Erosion wear is a critical problem for numerous marine industrial structures including hydraulic turbines, pumps and pipelines conveying solid particles [21]. In an erosion problem, particles (e.g., sand) are incorporated with fluid flow and exert impact on a component surface, resulting in local damage that escalates operational costs, decreases efficiency, causes premature failure in some components and impairs operational safety [22,23]. Hence, mitigating erosion wear is integral to prevent the adverse effects during service, particularly in marine components and structures.

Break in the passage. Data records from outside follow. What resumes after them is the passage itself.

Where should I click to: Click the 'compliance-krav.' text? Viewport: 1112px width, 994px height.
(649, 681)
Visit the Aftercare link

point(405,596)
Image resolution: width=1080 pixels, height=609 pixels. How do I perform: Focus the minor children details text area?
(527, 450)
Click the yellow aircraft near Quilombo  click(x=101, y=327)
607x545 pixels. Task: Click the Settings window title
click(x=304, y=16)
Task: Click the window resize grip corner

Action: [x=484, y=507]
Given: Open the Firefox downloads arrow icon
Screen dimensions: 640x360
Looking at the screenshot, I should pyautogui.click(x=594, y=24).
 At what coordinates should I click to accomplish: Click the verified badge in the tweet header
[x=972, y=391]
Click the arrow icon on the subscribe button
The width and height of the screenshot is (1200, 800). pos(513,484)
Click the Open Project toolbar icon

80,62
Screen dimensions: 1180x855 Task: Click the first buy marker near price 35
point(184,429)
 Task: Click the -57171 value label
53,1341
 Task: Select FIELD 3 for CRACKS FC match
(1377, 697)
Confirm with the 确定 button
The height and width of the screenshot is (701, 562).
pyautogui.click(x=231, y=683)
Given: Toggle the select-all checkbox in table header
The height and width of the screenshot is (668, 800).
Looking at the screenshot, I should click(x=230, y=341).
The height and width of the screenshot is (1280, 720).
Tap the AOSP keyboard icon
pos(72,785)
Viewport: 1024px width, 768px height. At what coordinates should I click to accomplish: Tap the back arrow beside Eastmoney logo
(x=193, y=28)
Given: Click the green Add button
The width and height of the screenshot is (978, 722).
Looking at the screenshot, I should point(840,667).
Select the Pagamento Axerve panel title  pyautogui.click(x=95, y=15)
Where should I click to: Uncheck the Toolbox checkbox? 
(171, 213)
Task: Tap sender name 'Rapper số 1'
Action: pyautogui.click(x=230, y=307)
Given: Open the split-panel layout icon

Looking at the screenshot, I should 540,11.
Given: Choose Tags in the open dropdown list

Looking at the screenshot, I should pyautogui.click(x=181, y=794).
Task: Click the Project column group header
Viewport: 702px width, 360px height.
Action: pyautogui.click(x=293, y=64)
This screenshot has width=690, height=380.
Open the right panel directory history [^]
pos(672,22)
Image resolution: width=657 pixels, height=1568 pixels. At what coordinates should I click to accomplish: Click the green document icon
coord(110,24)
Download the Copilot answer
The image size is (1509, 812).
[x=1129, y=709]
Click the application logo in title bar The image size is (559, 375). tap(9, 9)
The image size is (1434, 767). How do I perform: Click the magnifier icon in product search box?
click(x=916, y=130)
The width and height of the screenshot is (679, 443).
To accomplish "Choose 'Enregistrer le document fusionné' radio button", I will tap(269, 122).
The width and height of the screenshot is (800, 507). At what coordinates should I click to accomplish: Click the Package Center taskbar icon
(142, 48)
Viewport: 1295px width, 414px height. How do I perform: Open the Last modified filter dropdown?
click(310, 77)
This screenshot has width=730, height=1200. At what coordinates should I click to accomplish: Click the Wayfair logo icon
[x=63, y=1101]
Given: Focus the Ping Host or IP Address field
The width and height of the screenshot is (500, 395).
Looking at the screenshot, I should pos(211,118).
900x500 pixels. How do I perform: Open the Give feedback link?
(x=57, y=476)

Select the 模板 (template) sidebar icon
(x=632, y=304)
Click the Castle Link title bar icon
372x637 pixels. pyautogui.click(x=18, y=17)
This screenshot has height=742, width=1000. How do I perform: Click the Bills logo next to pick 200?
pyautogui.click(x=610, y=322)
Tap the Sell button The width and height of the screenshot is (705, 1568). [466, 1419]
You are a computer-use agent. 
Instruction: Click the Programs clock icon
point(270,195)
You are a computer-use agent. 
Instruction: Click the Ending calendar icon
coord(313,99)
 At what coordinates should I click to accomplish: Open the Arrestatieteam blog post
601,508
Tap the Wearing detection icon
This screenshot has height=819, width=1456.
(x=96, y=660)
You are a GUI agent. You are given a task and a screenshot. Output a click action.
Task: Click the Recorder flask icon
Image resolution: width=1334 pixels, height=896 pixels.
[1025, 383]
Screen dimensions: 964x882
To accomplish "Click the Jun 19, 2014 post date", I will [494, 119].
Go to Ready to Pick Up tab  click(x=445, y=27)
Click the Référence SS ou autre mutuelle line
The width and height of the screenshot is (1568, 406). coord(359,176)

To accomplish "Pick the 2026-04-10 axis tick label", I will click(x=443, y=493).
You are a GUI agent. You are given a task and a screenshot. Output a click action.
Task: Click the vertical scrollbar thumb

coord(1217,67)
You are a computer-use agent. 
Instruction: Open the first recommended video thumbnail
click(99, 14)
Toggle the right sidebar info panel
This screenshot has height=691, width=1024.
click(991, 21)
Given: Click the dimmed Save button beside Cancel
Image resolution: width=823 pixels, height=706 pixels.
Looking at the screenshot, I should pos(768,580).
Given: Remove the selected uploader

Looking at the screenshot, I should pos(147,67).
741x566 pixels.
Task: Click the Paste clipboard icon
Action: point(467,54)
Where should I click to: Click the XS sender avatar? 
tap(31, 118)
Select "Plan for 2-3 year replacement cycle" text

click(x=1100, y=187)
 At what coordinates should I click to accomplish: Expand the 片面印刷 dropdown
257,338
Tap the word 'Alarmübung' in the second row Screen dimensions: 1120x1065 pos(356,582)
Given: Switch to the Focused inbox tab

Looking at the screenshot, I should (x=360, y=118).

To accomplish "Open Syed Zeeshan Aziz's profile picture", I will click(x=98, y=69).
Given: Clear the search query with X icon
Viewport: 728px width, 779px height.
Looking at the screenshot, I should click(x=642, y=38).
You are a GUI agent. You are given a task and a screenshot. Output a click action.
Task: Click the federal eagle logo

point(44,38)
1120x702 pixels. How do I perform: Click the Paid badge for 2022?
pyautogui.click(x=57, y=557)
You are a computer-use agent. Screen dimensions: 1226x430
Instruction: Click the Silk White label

In erosion applications, plasma-sprayed Al₂O₃-13%TiO₂ coating possesses the ability to decrease wear rate due to its excellent properties, which are crucial for tribological and corrosion applications [21]. The extensive use of Al₂O₃-13%TiO₂ coatings as wear and corrosion resistant coatings, mainly in the textile, machinery and printing industries, is due to their properties such as high hardness, low density, low thermal expansion as well as high resistance to oxidation and wear [24,25]. The performance of Al₂O₃-13%TiO₂ coating in these applications can be improved by applying some kind of texture onto its surface. This concept has been inspired by natural environments, wherein most wildlife that possesses textured skin is able to survive for extended period in erosive environments [26,27]. For instance, a bionic specimen that mimics the skin structure of the desert lizard, Laudakin stoliczkana, possesses anti-erosive properties that aid in reducing its erosion rate [28]. However, no study has investigated the effect of textured surfaces on reducing erosion-related issues in slurry conditions. Notably, the presence of texture on a surface can prevent the propagation of cracks to the neighbouring areas.

In this study, micro-grooved texture was produced on Al₂O₃-13%TiO₂ surface by using a short-pulsed laser system via LST. The effect of microgrooves on the erosion behaviour of plasma-sprayed Al₂O₃-13%TiO₂ coating was investigated by using a standard slurry pot erosion tester. Silica (SiO₂) was used as the erosive media in the slurry pot mainly because SiO₂ is a primary erosive element found in marine environment. The factors that influenced the erosion wear behaviour of laser textured Al₂O₃-13%TiO₂ coating were determined and the erosion wear mechanisms were assesses via microstructural analysis of the eroded surfaces.